Selected excerpt>
- - -

The bad news just keeps rolling in. -- Dallas
Decline in biodiversity of farmed plants, animals gathering pace
A decline in the diversity of farmed plants and livestock breeds is gathering pace, threatening future food supplies for the world's growing population, the head of a new United Nations panel on biodiversity said on Monday.
Preserving neglected animal breeds and plants was necessary as they could have genes resistant to future diseases or to shifts in the climate to warmer temperatures, more droughts or downpours, Zakri Abdul Hamid said.
"The loss of biodiversity is happening faster and everywhere, even among farm animals," Zakri told a conference of 450 experts in Trondheim, central Norway, in his first speech as founding chair of the U.N. biodiversity panel.
Many traditional breeds of cows, sheep or goats have fallen out of favour, often because they yield less meat or milk than new breeds. Globalisation also means that people's food preferences narrow down to fewer plants.
Zakri said there were 30,000 edible plants but that just 30 crops accounted for 95 percent of the energy in human food that is dominated by rice, wheat, maize, millet and sorghum.
He said it was "more important than ever to have a large genetic pool to enable organisms to withstand and adapt to new conditions." That would help to ensure food for a global population set to reach 9 billion by 2050 from 7 billion now. [continue]
I agree - this is an important issue.
Thank you for posting it.
Thanks for linking to an important topic.
I always like to think about "what can I do about this?". Bad news is bad news, but too much if it is like being on the titanic and having someone say "Iceberg in 1 hour....iceberg in 59 minutes....iceberg in 58 minutes.... lifeboats all departed.... iceberg in 57 minutes.... "

- - -

Data for review>
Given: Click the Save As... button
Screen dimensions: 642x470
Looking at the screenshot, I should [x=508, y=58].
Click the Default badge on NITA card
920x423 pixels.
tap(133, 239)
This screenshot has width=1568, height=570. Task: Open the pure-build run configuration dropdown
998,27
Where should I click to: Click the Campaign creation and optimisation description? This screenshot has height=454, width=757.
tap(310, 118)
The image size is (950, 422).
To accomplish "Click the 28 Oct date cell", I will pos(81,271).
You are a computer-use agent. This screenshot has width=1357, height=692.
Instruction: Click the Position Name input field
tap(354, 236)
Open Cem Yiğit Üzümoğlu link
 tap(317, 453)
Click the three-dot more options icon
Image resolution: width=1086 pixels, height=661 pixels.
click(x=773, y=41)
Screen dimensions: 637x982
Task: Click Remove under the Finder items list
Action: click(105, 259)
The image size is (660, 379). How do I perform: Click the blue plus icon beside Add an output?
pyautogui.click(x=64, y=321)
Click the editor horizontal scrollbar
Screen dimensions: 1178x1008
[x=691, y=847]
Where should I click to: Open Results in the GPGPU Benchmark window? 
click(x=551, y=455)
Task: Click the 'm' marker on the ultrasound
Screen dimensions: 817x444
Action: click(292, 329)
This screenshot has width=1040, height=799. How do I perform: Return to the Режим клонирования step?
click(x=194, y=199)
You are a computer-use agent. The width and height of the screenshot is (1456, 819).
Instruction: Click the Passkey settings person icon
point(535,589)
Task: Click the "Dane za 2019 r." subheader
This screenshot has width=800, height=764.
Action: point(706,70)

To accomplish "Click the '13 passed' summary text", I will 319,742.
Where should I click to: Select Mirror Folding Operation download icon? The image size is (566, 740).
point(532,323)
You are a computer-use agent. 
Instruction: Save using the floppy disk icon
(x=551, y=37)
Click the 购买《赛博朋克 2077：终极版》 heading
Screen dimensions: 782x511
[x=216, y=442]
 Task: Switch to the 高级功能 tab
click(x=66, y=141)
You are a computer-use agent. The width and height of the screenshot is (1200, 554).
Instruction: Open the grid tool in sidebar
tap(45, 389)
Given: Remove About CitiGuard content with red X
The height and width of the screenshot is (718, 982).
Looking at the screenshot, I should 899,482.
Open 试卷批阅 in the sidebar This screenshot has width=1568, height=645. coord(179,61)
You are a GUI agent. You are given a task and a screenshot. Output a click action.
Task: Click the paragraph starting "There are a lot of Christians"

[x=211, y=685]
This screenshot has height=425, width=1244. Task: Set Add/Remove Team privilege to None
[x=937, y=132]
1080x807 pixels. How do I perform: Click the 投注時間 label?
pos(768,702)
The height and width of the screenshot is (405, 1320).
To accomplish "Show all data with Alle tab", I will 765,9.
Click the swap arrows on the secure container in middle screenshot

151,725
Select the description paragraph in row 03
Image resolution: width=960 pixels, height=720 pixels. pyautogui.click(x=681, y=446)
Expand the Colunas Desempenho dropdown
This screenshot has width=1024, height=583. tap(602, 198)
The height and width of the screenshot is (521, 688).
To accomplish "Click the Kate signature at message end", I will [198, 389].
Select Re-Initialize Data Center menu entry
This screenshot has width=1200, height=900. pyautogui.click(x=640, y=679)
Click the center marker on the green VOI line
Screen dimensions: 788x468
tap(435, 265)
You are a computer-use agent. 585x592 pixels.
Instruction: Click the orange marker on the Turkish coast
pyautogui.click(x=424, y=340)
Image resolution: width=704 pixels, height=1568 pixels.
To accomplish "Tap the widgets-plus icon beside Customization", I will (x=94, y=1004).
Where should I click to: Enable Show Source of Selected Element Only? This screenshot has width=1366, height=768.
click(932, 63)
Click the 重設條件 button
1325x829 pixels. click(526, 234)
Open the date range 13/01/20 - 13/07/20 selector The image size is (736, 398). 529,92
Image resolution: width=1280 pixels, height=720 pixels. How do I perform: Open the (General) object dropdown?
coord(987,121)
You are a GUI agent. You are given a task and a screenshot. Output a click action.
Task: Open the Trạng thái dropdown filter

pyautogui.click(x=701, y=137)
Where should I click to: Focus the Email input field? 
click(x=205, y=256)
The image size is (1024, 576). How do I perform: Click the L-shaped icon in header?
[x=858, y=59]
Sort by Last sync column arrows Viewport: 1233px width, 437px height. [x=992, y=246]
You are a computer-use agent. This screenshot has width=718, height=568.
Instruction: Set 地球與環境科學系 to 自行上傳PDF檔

- - -

Your tasks>
**a)** Answer each of these questions with the figure given in the post on declining farm biodiversity:
(i) How many experts attended the conference in Trondheim?
(ii) How many edible plants did Zakri say there are?
(iii) What size is the global population expected to reach by 2050?
**b)** Continue the post on declining farm biodiversity from where it stops.
The records are separate from the post on declining farm biodiversity.

Answers for each item>
**a)**
(i) 450
(ii) 30,000
(iii) 9 billion

**b)**
The Monsanto juggernaut and other corporate dominance will continue without abatement. So, what can the individual do about it?
The repository of active food crop biodiversity will be in the hands of the home gardener. Some in universities, and some in corporate labs, but none of that is accessible to the ordinary person.
The individual hobbyist can't do it alone, but benefits from growing their own, saving their own open pollinated, locally adapted seeds, and exchanging locally and wider through groups like Seed Savers Exchange, Home Orchard Society, and gardening websites. These are not going to save the world, but they do mean the individual can have well adapted, non-Monsanto-dependent varieties that will help a little.
People need to feel empowered. If we feel like we are unable to take our eyes off the train coming down the tracks while we are unable to unfasten the seatbelt, to use another metaphor, it's hard to remember there is a pocket knife in the glove compartment.
I am often seduced by the new varieties and plants at Home Depot or Lowes or Fred Meyer. Nothing wrong with growing those, I think. This year especially it was difficult to do early seed starting. But I also maintain some open pollinated, heritage varieties that are hardy and easy to grow in my climate and soil. It makes me feel like I am doing something about it. It makes me feel independent, and it gives me something to pass on to others. I like getting a reminder now and then, to motivate me away from the nation-wide homogenous patented varieties, and toward the ones I know are empowering, which is why I like this article.
I also learned to grow some orchard trees by grafting or taking cuttings. I share them with anyone who asks, to continue that heritage and encourage others to do the same.